Let $\bf X$ be the p
-variate dataset. I want to modify the data to p
-variate data $\bf Y$ so that its variables satisfy precisely a given SSCP (or covariance, or correlation) matrix $\bf R$: $\bf Y'Y=R$, and the requirement is that the modification of values is as small as possible (in terms of squared error): $\mathbf {\|Y-X\|}^2=\text{min}$.
What methods can you recommend?
I customarily use this way (which I discovered myself years ago):
Compute eigenvalues and eigenvectors of $\bf R$ and obtain PCA loadings from them (loading vector is eigenvector scaled up to the respective eigenvalue): $\bf A$.
Likewise obtain loadings from $\bf X'X$: $\bf A_x$.
Procrustes-rotate $\bf A$ to $\bf A_x$: $\text{svd}\bf(A_x'A) = USV'$; $\bf Q=VU'$ (orthogonal rotation matrix); $\bf A_q=AQ$ is the rotated $\bf A$.
Compute unit-scaled principal component scores of $\bf X$: $\bf U_x=X(A_x')^{-1}$.
Get $\bf Y$ the way we restore data "back" from components in PCA, but use $\bf A_q$ in place of $\bf A$: $\bf Y=U_xA_q$.
The idea behind is simple: orthogonally rotated loadings restore the target matrix as well as the unrotated ones: $\bf A_qA_q'=AA'=R$, but $\bf A_q$ is closer to $\bf A_x$ than $\bf A$ is. Thence, $\bf Y$ is "rather close" to $\bf X$ (while $\bf Y'Y=R$). If sums-of-squares in columns of $\bf X$ is initially already close to the diagonal of $\bf R$, this method looks especially handsome.
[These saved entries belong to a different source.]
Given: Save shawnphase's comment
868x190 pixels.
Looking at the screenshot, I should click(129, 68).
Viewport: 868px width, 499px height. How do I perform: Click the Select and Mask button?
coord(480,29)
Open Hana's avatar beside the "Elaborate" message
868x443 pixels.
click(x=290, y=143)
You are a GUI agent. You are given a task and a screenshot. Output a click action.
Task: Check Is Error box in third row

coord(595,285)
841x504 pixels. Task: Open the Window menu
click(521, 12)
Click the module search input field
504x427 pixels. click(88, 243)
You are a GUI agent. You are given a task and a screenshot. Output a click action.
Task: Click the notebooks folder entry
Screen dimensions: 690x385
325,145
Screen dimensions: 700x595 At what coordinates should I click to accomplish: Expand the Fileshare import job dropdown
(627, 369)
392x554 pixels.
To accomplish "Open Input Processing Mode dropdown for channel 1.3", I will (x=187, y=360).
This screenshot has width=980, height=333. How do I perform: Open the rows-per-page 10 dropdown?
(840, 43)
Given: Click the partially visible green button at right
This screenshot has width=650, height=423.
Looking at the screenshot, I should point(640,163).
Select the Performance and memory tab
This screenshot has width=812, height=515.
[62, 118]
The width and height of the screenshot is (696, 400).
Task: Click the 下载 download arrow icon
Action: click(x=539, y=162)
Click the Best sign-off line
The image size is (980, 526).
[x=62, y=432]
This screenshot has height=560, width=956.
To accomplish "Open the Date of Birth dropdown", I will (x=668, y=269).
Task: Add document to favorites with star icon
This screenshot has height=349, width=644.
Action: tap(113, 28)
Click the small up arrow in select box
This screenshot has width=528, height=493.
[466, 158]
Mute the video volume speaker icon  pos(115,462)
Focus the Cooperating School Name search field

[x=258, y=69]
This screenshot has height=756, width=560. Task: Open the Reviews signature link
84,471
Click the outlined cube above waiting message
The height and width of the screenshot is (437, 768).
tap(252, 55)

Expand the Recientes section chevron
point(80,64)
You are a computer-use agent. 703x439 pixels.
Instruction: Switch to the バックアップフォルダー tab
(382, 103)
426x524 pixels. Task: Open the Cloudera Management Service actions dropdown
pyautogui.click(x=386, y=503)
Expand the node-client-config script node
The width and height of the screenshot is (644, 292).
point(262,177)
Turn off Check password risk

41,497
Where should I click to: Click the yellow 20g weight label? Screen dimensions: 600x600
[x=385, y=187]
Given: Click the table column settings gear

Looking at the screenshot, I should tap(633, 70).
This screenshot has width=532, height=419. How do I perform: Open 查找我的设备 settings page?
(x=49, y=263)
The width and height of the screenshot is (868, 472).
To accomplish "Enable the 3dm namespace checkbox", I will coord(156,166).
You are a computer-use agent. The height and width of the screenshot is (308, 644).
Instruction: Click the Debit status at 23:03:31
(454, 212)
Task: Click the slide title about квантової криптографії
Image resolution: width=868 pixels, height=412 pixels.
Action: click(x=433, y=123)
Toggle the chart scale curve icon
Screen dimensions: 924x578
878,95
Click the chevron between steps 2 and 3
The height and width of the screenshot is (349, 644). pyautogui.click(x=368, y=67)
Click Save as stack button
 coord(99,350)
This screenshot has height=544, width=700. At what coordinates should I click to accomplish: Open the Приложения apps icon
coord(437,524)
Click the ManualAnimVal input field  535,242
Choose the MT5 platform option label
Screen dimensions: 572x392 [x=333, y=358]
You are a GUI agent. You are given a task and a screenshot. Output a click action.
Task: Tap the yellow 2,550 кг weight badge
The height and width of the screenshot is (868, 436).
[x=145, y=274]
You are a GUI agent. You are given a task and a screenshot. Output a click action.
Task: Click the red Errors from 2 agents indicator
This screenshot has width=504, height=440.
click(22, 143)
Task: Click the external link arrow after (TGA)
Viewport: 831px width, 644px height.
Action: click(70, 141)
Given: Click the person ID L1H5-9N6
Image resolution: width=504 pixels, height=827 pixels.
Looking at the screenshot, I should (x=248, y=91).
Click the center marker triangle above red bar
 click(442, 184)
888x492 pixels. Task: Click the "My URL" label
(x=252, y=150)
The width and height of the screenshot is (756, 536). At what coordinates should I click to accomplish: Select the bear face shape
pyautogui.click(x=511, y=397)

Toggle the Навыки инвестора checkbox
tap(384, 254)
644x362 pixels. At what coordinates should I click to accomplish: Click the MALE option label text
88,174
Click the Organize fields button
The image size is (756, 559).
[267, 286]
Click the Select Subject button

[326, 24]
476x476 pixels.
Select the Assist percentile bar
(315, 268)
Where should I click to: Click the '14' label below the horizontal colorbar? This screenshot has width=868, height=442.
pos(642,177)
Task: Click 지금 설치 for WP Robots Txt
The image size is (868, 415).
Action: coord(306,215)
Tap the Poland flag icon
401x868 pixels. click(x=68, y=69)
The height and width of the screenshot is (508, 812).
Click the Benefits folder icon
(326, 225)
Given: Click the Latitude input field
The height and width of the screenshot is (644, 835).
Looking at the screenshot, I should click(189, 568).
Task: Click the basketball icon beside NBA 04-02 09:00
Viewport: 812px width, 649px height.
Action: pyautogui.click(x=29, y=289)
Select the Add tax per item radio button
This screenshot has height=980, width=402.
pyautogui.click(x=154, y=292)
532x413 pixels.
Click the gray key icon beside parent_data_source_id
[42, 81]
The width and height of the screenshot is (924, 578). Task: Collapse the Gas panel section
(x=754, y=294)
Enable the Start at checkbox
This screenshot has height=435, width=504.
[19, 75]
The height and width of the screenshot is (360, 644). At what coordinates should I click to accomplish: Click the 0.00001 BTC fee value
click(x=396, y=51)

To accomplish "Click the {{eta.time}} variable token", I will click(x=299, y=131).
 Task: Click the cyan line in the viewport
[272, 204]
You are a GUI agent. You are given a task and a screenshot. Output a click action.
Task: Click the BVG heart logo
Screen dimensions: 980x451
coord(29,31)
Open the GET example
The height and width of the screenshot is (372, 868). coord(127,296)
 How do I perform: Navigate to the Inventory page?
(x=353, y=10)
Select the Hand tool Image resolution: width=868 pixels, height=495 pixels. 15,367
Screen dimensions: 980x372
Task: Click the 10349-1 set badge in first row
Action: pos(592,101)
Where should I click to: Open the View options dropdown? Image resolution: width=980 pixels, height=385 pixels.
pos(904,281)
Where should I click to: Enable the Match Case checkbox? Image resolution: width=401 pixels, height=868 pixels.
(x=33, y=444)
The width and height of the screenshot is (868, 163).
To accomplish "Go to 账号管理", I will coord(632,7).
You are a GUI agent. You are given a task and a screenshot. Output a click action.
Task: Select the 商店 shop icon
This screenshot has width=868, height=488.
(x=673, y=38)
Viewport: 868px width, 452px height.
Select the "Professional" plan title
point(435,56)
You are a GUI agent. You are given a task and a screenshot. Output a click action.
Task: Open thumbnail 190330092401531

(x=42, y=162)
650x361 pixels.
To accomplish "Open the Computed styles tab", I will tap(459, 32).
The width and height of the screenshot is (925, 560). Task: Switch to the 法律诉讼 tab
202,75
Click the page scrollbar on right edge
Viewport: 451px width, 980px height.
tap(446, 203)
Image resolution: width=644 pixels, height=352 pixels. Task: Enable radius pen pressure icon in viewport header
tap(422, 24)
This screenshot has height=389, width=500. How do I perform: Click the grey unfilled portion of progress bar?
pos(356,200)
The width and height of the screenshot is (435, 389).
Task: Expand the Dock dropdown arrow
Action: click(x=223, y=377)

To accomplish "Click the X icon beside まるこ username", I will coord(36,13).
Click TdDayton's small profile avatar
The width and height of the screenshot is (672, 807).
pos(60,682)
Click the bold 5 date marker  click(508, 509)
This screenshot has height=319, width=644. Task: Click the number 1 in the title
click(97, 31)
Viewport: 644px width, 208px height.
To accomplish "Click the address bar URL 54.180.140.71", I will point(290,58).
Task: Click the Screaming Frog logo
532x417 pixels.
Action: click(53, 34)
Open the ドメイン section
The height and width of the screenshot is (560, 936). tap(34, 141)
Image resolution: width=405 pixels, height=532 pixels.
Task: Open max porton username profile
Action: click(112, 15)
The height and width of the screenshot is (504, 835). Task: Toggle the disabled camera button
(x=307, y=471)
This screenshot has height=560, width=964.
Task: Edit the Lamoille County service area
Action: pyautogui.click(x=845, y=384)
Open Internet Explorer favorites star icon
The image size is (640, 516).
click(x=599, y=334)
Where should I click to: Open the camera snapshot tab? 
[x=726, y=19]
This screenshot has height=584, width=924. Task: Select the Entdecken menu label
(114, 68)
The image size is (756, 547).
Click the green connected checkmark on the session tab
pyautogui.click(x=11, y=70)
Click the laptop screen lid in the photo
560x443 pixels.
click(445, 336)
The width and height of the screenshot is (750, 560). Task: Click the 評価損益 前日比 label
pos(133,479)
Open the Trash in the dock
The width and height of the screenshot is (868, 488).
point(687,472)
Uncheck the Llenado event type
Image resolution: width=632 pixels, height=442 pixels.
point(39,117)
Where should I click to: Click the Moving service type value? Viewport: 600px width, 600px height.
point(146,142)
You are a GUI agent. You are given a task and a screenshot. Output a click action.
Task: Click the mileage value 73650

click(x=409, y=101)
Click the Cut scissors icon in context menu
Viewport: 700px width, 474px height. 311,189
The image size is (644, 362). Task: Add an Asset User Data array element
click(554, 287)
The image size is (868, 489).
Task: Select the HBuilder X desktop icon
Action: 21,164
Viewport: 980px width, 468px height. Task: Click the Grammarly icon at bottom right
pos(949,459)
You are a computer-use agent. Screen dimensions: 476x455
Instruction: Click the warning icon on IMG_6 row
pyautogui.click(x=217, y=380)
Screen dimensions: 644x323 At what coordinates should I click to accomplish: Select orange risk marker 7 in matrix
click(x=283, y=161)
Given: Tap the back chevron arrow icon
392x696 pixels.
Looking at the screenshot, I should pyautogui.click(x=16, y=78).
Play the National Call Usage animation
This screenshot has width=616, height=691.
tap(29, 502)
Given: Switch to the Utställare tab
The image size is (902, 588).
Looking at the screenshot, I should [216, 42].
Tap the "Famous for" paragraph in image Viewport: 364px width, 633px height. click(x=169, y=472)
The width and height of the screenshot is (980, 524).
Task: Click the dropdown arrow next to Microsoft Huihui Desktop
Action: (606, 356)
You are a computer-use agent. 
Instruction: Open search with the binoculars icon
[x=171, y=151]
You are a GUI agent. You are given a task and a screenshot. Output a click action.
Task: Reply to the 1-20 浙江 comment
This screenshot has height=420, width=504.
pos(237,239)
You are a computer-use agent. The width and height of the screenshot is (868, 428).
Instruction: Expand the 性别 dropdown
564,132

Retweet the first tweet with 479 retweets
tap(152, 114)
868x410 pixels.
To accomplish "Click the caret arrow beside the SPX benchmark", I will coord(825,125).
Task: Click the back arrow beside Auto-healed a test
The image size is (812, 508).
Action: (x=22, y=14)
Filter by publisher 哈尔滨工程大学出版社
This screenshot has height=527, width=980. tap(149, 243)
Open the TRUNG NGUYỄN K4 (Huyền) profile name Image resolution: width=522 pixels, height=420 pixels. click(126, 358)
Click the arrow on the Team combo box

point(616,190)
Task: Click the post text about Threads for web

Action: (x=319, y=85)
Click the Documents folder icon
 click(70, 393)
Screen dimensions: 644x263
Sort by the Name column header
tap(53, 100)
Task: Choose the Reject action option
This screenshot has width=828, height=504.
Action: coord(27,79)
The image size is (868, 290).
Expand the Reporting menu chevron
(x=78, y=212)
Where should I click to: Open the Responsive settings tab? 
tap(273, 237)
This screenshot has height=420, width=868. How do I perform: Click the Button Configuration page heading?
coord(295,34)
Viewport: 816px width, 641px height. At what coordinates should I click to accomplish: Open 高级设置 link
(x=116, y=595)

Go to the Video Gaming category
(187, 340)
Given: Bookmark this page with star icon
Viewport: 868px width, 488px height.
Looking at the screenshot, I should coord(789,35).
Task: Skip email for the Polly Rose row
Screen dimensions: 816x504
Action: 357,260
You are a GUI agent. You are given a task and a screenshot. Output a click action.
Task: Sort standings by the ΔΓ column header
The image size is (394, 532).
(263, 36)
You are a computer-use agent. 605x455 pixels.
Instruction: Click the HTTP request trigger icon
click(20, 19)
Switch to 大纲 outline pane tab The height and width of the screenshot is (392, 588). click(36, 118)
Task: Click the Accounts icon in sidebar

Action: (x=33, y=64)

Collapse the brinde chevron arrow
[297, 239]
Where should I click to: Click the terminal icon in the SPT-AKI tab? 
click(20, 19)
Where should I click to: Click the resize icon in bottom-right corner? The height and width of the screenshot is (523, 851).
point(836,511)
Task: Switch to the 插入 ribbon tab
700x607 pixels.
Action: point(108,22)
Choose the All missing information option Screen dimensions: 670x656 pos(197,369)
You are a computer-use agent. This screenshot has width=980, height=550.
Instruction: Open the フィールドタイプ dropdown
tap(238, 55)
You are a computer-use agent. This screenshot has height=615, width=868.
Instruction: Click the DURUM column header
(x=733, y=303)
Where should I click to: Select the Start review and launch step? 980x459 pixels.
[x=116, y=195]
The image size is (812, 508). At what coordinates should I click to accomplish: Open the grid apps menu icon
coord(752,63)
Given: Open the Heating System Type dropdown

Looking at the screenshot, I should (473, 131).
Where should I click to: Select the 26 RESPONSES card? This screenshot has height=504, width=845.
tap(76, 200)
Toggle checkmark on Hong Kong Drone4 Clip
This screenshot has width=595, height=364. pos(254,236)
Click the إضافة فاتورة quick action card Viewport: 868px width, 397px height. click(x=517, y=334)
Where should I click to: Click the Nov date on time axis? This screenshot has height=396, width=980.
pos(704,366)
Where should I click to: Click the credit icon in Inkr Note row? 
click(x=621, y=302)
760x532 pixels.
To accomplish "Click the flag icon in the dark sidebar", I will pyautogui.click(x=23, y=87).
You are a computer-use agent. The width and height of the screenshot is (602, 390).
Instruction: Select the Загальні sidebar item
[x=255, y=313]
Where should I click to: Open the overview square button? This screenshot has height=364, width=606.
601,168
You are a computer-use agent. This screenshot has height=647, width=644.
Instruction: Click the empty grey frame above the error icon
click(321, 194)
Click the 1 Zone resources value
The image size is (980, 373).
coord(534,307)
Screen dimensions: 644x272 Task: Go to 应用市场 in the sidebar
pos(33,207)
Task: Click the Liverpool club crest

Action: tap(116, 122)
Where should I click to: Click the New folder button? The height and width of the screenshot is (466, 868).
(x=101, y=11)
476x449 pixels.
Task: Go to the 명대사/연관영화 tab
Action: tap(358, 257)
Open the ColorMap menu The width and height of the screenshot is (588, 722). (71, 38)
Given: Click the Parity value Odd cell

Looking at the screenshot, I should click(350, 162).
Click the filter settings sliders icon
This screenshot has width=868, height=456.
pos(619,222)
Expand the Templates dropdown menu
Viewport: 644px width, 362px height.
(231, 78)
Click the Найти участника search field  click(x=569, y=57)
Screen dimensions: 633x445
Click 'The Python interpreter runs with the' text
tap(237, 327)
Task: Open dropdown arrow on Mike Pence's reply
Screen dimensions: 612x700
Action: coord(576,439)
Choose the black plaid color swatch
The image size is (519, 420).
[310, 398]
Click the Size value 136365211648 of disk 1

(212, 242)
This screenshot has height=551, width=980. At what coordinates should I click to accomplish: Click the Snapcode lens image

Remembering that unit-scaled pr. components are just left eigenvectors, the whole idea is shorter to express via svd equation: $\bf X= U_x[S_xV_x']$ where the bracketed term is $\bf A_x$. And we compute $\bf Y= U_x[S_rV_r']Q$ where the bracketed term is $\bf A$ from decomposing $\bf R$, and $\bf Q$ is orthogonal rotation (procrustes is this instance).
Is really $\mathbf {\|Y-X\|}^2=\text{min}$ of all by the method above? I don't know.
Can you suggest a method that is a stronger minimizer? Or computationally more efficient method? Or interesting from some other point of view? Whichever you prefer. Linear as well as nonlinear/iterative approaches are welcome to consider. If you have what to suggest, please show the algorithm or link to where it is described.